Exercise goal: Nothing but the lines from the one containing "Image resolution: width=1170" to the end of the records that follow should be transcribed, each exactly, with the pictures left out.

Supplied entries:
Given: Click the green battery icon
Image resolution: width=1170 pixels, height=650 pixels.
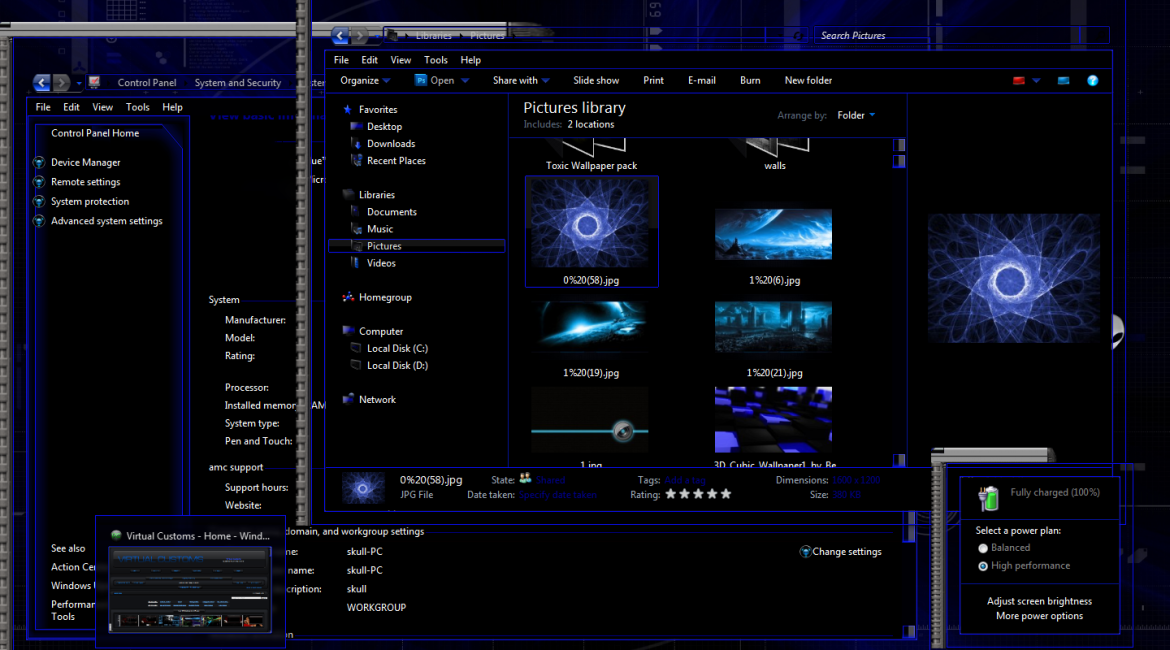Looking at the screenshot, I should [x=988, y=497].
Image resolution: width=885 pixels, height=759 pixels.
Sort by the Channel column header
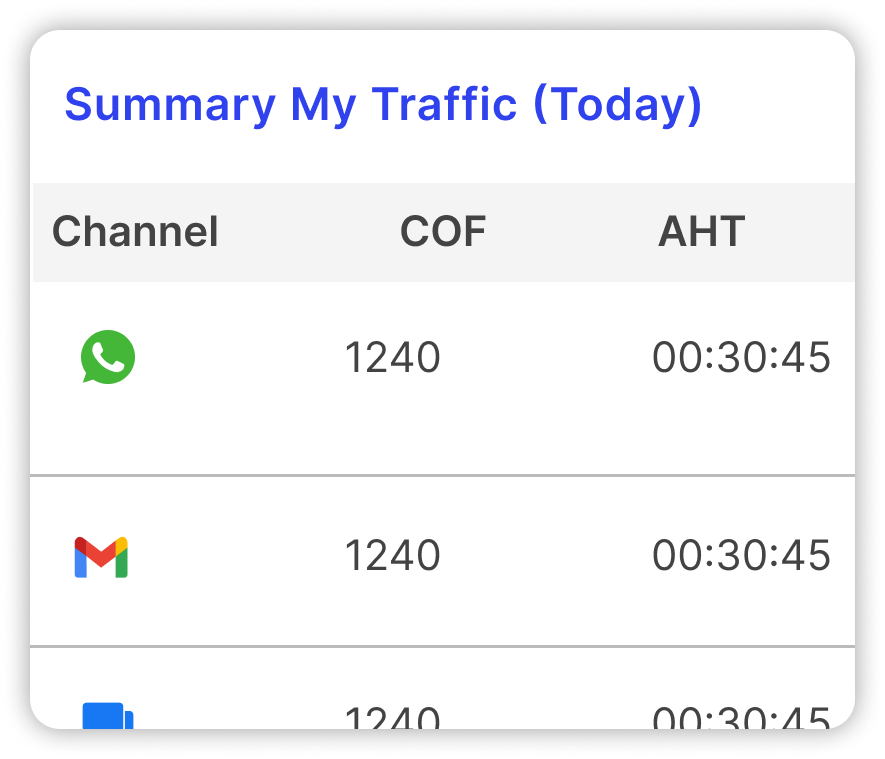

The answer:
Image resolution: width=1170 pixels, height=650 pixels.
Looking at the screenshot, I should [x=988, y=497].
Image resolution: width=885 pixels, height=759 pixels.
Sort by the Channel column header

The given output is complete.